A concern with using PCI in these patients is that at times, one may not be able to achieve complete revascularization. This was evaluated in a study by Pineda et al,21 which consisted of 138 patients who underwent a staged approach of PCI followed by minimally invasive valve surgery. The results of 105 patients who achieved complete revascularization were compared with 33 patients who had incomplete revascularization. The patients with incomplete revascularization had a lower ejection fraction, a higher Society of Thoracic Surgeons mortality score, more previous myocardial infarctions, and multivessel coronary artery disease. There were no differences in postoperative complications, 30-day mortality, or 3-year survival (84% vs 83%, P = 0.68). However, at a median follow-up of 29 months, the incompletely revascularized patients had a higher incidence of acute coronary syndrome (2.9% vs 12.9%, P = 0.05).

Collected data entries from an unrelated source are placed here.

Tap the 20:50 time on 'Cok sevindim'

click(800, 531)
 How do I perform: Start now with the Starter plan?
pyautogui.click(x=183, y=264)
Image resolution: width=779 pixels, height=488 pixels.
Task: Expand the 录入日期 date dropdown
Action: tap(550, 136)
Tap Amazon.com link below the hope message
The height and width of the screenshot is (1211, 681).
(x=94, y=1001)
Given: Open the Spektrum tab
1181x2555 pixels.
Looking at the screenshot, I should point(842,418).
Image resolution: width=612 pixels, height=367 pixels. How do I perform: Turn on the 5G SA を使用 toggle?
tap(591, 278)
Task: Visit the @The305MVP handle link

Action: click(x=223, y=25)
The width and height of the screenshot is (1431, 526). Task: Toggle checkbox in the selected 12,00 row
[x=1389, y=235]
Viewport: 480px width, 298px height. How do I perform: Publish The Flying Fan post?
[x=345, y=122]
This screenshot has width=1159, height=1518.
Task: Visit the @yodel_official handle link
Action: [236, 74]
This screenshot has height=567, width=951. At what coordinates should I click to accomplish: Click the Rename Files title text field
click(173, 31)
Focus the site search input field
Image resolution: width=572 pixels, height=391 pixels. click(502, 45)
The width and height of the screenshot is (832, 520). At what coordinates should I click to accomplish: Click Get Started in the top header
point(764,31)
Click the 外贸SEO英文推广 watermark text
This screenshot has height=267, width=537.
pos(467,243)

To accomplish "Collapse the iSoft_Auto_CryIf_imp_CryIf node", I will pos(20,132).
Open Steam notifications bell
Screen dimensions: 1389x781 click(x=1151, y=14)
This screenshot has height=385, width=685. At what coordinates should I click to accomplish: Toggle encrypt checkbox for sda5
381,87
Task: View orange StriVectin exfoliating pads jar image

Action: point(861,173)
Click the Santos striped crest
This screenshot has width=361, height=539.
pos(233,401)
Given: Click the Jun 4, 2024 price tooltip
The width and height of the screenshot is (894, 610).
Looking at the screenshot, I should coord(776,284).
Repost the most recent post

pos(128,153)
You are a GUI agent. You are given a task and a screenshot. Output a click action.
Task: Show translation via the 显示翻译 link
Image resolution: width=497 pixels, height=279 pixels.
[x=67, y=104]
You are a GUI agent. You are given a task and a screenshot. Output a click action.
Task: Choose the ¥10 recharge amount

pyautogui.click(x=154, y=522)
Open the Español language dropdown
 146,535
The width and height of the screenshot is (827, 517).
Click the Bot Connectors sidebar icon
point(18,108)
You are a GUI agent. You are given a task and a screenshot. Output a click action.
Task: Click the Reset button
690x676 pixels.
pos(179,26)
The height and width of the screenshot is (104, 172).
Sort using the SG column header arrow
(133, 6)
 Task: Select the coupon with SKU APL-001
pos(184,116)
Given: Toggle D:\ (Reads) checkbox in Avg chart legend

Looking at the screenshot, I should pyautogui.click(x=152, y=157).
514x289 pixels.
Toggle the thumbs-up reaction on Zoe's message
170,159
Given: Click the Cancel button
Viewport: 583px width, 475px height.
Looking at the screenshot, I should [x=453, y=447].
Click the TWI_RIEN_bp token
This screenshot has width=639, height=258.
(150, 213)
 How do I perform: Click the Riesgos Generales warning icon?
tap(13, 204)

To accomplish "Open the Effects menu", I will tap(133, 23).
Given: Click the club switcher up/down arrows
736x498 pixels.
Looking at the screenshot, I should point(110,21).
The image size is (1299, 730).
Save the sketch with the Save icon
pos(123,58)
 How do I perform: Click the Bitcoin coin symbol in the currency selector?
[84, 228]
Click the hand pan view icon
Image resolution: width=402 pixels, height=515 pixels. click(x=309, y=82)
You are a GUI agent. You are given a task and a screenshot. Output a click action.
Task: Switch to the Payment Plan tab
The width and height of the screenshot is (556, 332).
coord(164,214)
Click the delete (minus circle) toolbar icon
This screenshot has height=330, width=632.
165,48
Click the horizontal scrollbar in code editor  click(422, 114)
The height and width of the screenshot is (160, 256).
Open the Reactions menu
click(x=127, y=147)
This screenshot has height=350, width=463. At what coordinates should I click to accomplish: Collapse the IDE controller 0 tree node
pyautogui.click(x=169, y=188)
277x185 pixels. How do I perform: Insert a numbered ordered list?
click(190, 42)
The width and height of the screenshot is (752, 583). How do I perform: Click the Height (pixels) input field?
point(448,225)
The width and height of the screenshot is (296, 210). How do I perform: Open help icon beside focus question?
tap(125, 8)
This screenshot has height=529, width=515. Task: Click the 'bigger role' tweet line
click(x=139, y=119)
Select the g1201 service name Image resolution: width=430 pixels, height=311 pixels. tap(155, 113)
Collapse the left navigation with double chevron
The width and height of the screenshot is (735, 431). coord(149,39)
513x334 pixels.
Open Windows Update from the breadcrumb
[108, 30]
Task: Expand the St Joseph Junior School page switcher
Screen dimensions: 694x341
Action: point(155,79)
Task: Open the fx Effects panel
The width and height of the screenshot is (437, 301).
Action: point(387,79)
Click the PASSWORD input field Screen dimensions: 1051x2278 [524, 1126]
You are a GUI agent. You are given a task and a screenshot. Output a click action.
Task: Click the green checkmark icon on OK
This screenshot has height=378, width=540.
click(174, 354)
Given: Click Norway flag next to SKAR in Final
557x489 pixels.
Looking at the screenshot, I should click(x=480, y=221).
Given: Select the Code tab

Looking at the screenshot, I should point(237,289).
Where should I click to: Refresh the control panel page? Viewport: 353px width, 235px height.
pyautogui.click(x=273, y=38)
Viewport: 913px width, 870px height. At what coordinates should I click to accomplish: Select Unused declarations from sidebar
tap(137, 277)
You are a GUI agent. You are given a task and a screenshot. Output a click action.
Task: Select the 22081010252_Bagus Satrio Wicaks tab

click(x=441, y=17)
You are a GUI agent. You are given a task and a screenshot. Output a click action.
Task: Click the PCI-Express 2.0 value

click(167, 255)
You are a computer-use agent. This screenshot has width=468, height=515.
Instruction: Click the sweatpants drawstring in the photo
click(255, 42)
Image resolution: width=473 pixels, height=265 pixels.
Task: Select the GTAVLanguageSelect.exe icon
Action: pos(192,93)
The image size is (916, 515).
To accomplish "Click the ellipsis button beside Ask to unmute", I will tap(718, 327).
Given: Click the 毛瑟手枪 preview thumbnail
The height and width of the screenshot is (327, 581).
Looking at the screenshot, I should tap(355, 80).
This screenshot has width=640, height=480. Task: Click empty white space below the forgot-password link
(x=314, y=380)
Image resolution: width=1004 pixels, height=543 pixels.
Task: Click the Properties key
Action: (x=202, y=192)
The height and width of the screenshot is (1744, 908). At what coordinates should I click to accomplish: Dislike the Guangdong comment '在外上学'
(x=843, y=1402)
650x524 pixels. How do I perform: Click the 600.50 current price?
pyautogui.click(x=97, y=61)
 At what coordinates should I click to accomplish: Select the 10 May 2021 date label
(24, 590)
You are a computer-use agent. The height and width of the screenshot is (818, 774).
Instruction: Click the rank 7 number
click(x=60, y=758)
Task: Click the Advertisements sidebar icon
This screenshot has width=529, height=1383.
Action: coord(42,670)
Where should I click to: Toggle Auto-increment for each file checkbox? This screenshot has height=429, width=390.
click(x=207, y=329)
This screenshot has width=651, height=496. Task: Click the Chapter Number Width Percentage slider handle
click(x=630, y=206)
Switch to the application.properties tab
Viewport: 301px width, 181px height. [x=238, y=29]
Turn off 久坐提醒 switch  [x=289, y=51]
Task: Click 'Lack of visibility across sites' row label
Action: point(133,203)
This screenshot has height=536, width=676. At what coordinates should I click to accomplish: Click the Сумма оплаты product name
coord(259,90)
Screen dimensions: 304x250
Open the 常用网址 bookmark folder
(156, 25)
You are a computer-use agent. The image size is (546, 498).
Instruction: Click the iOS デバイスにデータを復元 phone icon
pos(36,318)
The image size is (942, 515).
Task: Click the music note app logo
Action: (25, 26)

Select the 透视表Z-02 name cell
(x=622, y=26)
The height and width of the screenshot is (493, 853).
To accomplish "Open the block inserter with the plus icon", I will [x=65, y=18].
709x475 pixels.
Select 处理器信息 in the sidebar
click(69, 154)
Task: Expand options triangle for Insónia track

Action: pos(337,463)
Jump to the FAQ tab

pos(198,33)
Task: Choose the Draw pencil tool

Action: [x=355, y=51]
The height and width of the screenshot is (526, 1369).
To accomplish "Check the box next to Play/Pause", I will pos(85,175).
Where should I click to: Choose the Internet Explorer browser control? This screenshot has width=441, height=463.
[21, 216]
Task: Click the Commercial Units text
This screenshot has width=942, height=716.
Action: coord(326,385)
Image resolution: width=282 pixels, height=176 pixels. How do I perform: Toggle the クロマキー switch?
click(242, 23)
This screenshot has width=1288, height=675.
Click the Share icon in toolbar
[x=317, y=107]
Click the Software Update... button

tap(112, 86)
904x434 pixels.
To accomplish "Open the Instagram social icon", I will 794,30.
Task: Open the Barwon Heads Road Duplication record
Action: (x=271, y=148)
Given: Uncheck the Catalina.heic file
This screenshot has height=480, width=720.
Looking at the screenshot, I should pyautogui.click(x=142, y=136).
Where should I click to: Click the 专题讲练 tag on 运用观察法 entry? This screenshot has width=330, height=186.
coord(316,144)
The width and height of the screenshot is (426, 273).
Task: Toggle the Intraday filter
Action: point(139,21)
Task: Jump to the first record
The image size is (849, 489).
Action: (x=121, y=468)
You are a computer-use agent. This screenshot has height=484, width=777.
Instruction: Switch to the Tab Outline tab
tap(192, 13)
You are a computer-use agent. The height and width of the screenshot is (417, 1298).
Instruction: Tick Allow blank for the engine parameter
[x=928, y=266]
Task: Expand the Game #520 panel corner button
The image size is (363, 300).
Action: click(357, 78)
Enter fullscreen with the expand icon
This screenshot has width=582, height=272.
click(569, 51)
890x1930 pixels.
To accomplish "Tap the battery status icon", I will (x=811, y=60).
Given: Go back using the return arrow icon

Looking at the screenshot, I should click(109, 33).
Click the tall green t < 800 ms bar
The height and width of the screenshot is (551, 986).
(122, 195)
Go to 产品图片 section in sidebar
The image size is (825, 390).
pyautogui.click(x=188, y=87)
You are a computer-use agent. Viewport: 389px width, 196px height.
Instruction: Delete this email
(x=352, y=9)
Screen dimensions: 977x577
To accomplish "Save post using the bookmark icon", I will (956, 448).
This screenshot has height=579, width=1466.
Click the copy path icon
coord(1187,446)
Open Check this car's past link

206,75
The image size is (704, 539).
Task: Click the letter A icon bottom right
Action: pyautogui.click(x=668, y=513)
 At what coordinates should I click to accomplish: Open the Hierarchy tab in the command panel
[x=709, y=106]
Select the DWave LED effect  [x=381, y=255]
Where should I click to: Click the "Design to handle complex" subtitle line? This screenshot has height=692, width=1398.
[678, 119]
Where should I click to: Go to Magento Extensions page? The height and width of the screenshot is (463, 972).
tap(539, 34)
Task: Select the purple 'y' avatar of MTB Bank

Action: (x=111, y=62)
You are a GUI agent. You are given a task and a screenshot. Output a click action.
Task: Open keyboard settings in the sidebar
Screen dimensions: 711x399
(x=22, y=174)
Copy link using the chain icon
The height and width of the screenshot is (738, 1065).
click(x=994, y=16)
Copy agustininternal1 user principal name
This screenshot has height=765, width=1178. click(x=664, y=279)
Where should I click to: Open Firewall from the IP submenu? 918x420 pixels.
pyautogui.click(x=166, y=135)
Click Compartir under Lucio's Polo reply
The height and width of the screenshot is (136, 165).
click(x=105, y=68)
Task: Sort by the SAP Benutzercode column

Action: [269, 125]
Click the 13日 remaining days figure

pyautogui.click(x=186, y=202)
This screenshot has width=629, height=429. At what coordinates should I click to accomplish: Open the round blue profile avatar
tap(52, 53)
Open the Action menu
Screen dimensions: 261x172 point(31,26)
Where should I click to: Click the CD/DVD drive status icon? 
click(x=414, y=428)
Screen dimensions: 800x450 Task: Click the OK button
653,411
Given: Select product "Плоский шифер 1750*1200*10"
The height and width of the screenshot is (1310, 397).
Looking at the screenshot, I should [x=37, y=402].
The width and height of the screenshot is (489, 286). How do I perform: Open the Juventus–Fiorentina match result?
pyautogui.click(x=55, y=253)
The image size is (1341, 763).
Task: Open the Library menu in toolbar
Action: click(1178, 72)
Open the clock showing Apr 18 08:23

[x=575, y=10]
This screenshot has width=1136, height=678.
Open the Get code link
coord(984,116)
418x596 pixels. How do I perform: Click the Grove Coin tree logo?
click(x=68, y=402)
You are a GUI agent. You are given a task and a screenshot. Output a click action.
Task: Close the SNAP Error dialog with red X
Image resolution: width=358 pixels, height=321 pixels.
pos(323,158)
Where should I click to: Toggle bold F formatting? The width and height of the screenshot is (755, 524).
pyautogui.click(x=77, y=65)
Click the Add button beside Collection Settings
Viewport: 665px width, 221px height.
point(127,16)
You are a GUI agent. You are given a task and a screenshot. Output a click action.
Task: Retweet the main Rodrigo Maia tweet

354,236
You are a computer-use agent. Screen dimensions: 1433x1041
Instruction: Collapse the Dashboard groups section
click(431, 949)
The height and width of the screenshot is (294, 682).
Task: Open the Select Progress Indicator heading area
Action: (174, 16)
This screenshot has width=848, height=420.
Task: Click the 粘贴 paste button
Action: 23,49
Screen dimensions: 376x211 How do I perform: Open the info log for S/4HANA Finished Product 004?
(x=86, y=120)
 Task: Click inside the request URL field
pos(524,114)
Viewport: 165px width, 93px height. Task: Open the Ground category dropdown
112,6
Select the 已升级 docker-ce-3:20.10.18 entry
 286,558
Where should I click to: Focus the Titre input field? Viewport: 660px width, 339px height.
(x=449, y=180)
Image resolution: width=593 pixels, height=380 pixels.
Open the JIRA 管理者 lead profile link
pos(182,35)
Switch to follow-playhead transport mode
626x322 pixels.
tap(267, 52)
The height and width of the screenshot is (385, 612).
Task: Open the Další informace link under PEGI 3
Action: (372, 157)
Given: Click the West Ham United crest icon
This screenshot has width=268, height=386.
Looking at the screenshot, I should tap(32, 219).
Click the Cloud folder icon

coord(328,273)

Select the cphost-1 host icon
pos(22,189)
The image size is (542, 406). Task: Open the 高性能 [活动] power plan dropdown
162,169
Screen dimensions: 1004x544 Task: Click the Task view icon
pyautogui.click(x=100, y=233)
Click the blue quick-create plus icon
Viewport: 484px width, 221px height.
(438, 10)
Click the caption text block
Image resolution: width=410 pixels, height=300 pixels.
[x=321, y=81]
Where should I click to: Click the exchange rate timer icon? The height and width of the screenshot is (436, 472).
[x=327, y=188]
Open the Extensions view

The most common indications for a combined approach in the treatment of concomitant coronary artery and valve disease are the following: to facilitate minimally invasive surgery, to reduce overall operative morbidity and mortality by transforming a single, high-risk surgery into two less risky procedures, and to allow for revascularization in the setting of limited conduit options or poor target anatomy.19 The data demonstrate that in selected patients, a combined approach of PCI and valve surgery is safe and feasible with good short- and long-term outcomes. This applies to those with multivessel disease, those with incomplete revascularization, and those undergoing double-valve and/or reoperative valve surgery. The benefits have been demonstrated with either a median sternotomy or a minimally invasive approach.
There are significant limitations to the data presented. All the studies were single-center experiences and were retrospective or observational in nature. The size of the studies tended to be small. The patients were selected on the basis of favorable anatomy for this procedure, thereby introducing significant selection bias. By enlarge, the studies lacked control groups for comparison, and the follow-up period was fairly limited. The patients were also quite heterogeneous, with some undergoing either elective or urgent, primary or reoperative, and single- or double-valve surgery. The surgical approaches also varied, with some being performed via a minimally invasive and others via a median sternotomy approach. These limitations make it difficult to reach any firm conclusions.
In patients with concomitant coronary artery and valve disease, a combined approach of PCI and valve surgery via a minimally invasive or median sternotomy approach seems to be associated with favorable early and long-term outcomes. This approach may be more beneficial in the high-risk patients, especially those presenting with an acute coronary syndrome or those requiring reoperative valve surgery. However, the results are hampered by the heterogeneity of the methodological approaches of the studies, and no decision can be made regarding the optimum therapy. However, because of the advancements of transcatheter interventional therapeutics, we hypothesize that this combined treatment approach will significantly increase in the near future. Therefore, additional studies including adequately powered randomized trials are needed to determine the optimal approach in patients with combined coronary and valvular disease.